Dr Dunleavy: Managing toxicity of various standard treatments is a huge challenge, especially in older and immunocompromised patients, and less-toxic, effective approaches are needed. Tumor lysis syndrome (TLS) is a challenge in some patients who have high amounts of disease, and prophylaxis and close monitoring of electrolytes including renal function should be considered. CNS involvement is a major challenge, as this portends an inferior outcome. How best to approach patients with CNS disease at diagnosis has not been worked out very well, so this is a critical area for development of novel approaches that hopefully will improve outcomes in this group.
What are other key points to consider for clinicians treating these patients?
Drs LaCasce and Crombie: Due to the aggressive nature of Burkitt lymphoma, patients often present with rapidly progressive disease and require urgent care. It is important for clinicians to be aware of the high risk for TLS, which can occur spontaneously or with treatment initiation, and the need for prophylaxis and possibly inpatient admission for close monitoring. For patients with comorbidities or a particularly high risk of [developing] TLS, prephase therapy can also be implemented to mitigate risk.
Dr Dunleavy: A correct diagnosis is critical. Burkitt lymphoma and diffuse large B-cell lymphoma can have a similar appearance histologically, so having these cases reviewed by a hematologist with expertise in diagnosing lymphoid diseases is ideal. Also, for patients without CNS involvement, CNS prophylaxis is typically administered because of risk for CNS spread.
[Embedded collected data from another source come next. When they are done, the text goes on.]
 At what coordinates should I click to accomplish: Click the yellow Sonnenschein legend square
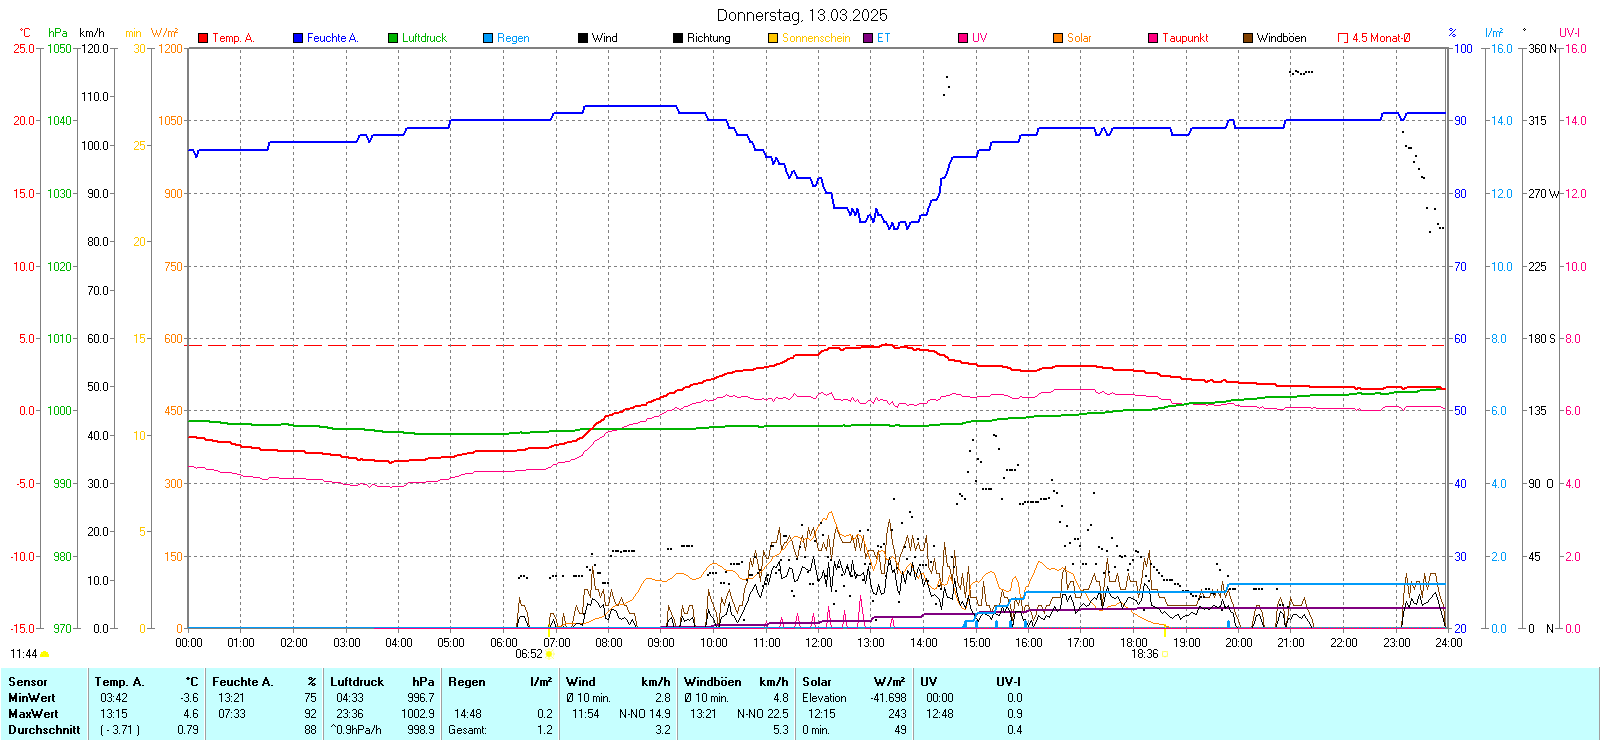click(773, 38)
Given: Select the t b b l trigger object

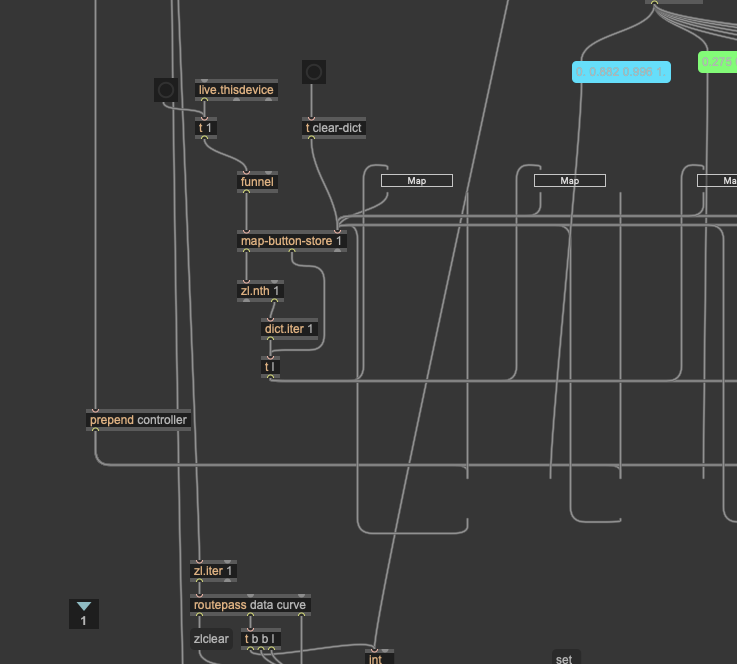Looking at the screenshot, I should pos(261,639).
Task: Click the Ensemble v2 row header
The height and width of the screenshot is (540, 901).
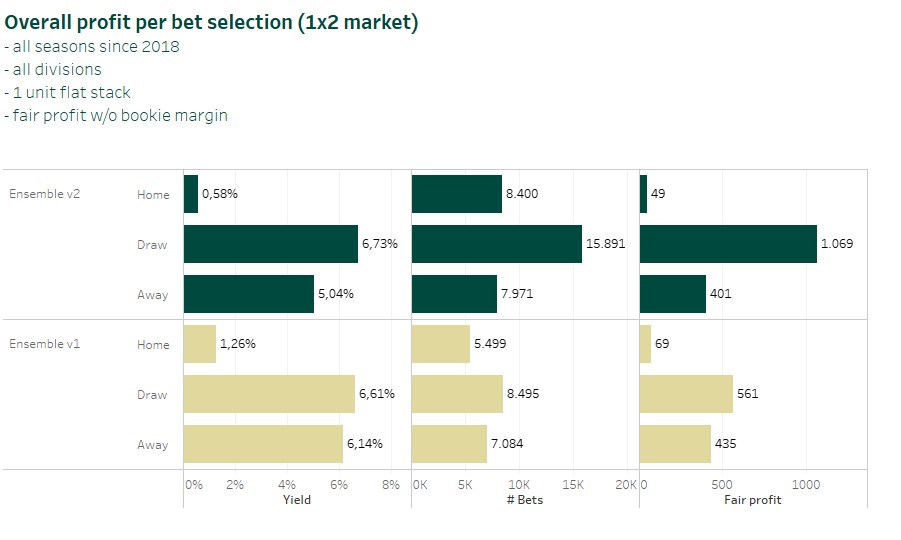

There is a lot of debate regarding the benefit of this and how exactly it should be done in terms of drug, dosing, and administration modality, so this area needs more investigation.
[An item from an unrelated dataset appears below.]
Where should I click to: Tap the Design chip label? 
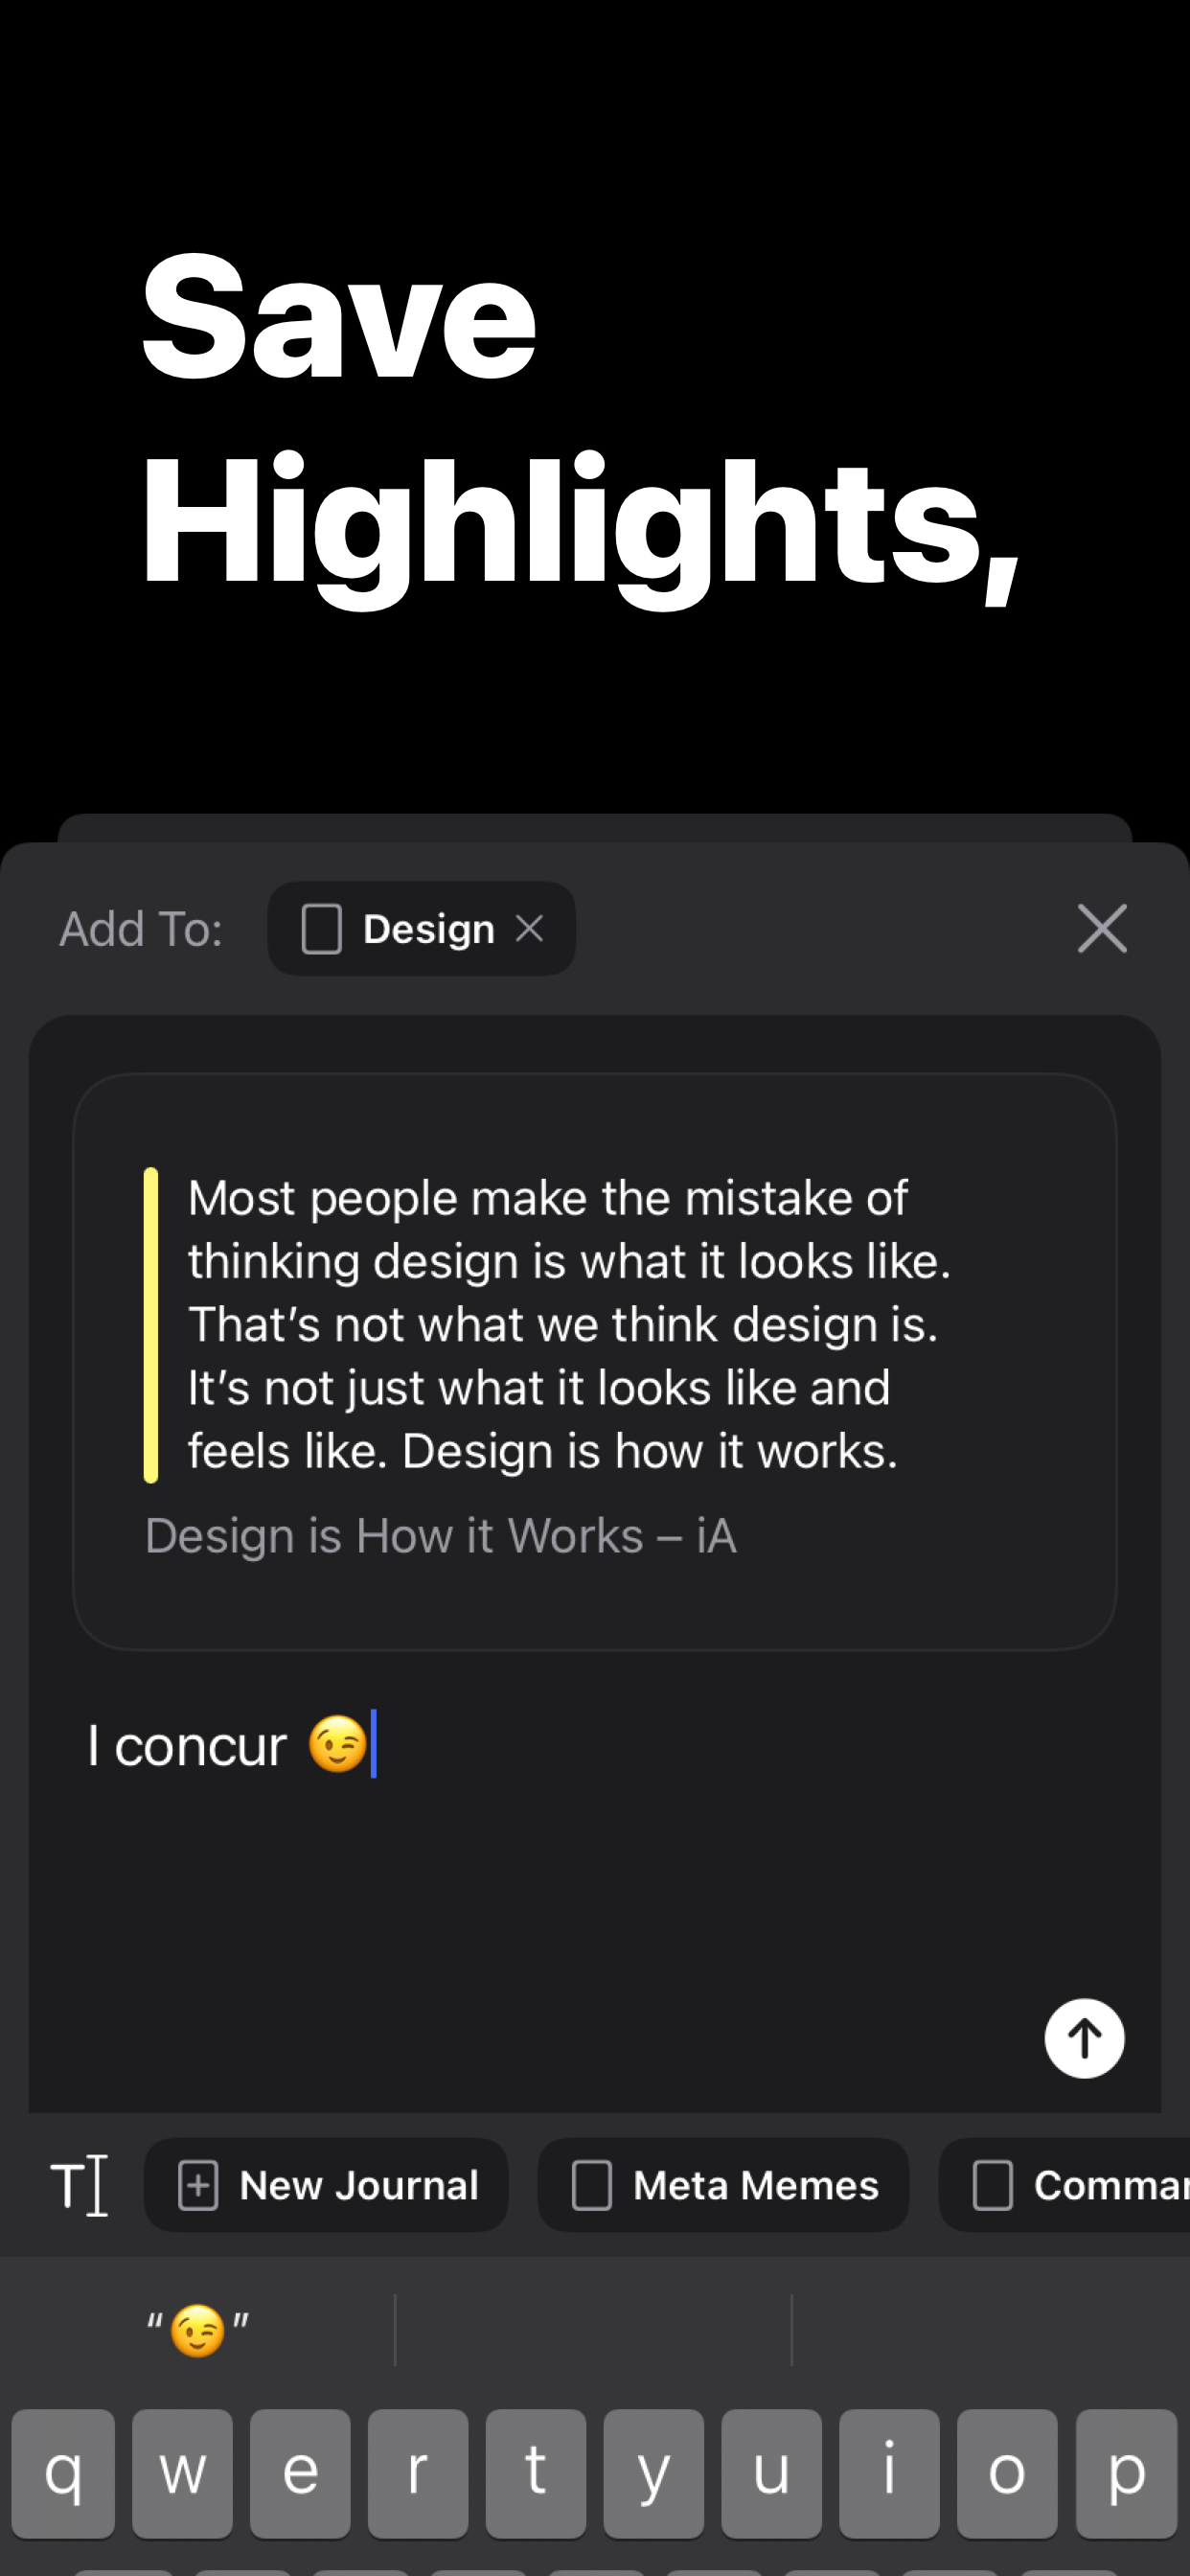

What are additional needs in this area in terms of research or otherwise?
Drs LaCasce and Crombie: With highly aggressive chemotherapy, outcomes are good but resistance does emerge, and these therapies are associated with morbidity and mortality. Further investigation into the biology of the disease to inform identification of potential targeted agents is definitely needed. In addition, given that the endemic form of this disease occurs in Africa, developing safe and effective regimens for resource-poor settings is a priority.
Dr Dunleavy: Treatment approaches for children with Burkitt lymphoma are quite different than those for adults. As lymphoma specialists, and with the help of organizations like the Lymphoma Research Foundation, we are focusing a lot of our efforts on unmet needs for adolescents and young adults with lymphoma. One important need is for adult and pediatric lymphoma physicians and researchers to work together to figure out how to advance treatment and understanding of Burkitt lymphoma biology in pediatric and adult patients simultaneously. Crosstalk and collaborations are important to advance this field and improve outcomes for our patients.
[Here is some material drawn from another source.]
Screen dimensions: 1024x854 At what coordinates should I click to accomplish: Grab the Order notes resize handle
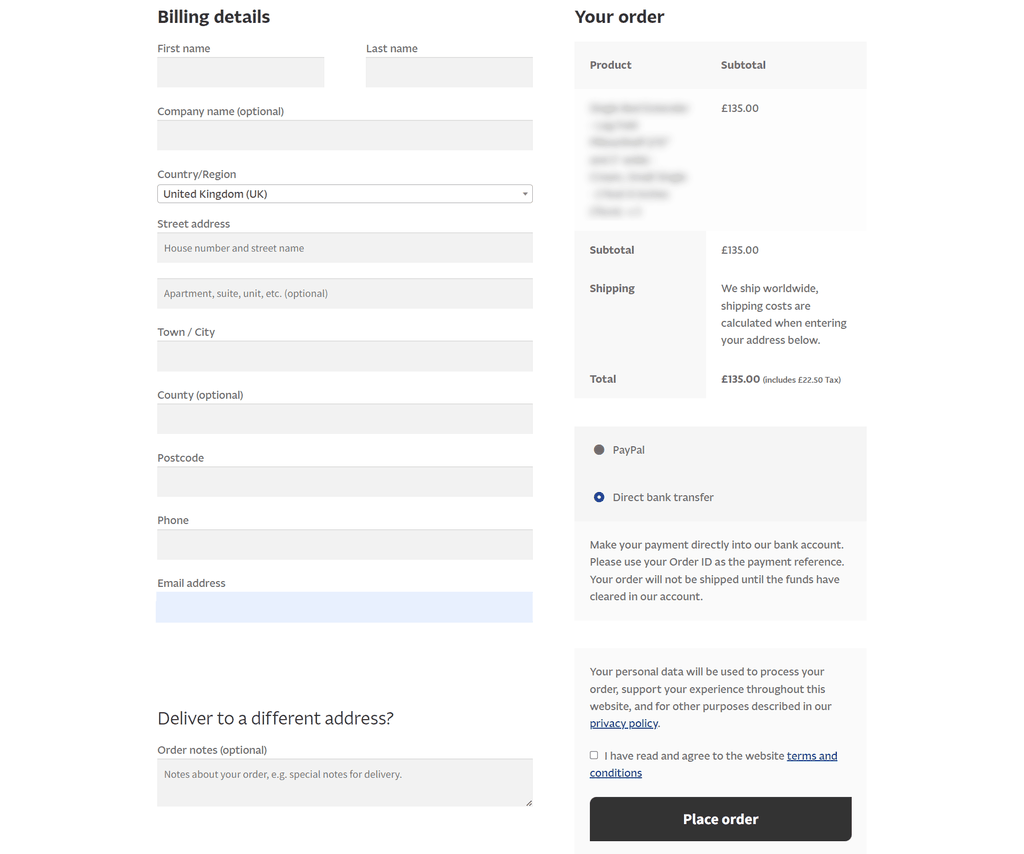point(529,802)
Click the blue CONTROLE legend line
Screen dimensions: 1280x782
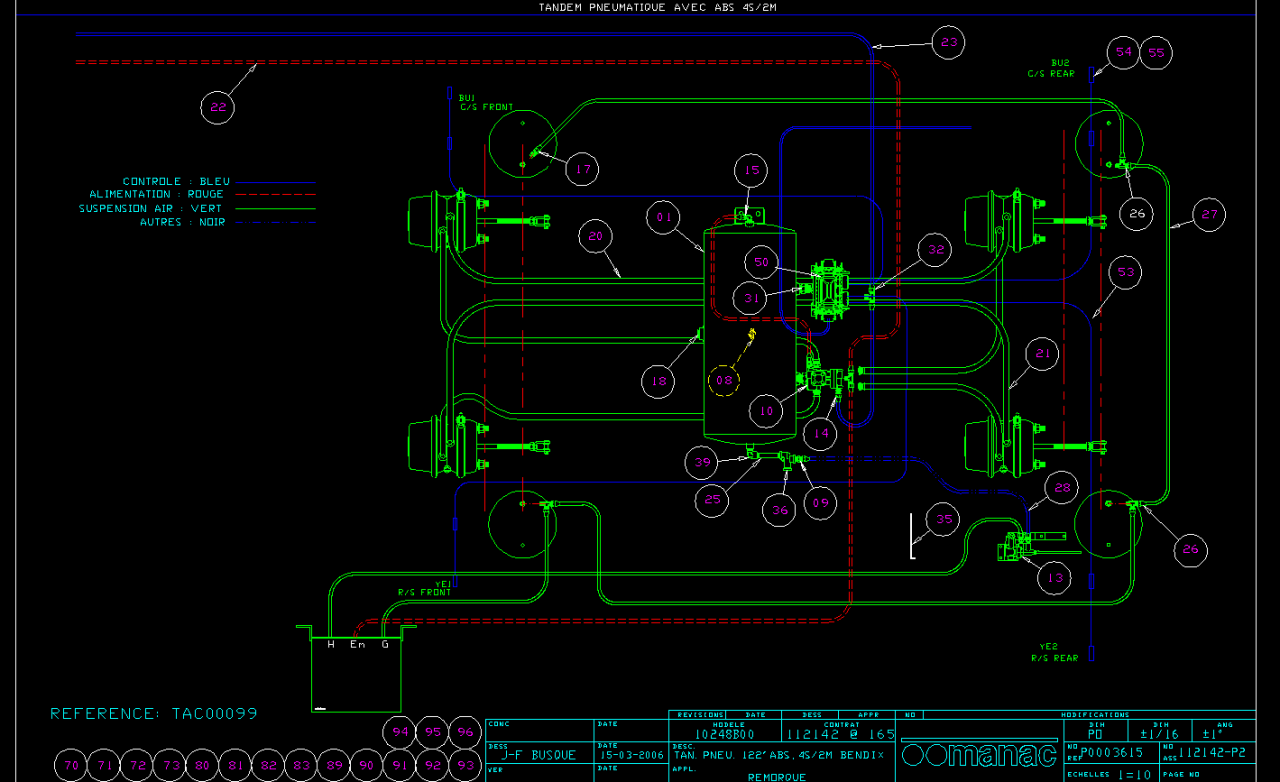pos(273,183)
- Crombie JL, LaCasce AS. The treatment of Burkitt lymphoma in adults. Blood. Published online November 10, 2020. doi:10.1182/blood.2019004099
- Dunleavy K. Approach to the diagnosis and treatment of adult Burkitt’s lymphoma. J Oncol Pract. 2018;14(11):665-671. doi:10.1200/JOP.18.00148
- Roschewski M, Dunleavy K, Abramson JS, et al. Multicenter study of risk-adapted therapy with dose-adjusted EPOCH-R in adults with untreated Burkitt lymphoma.. J Clin Oncol.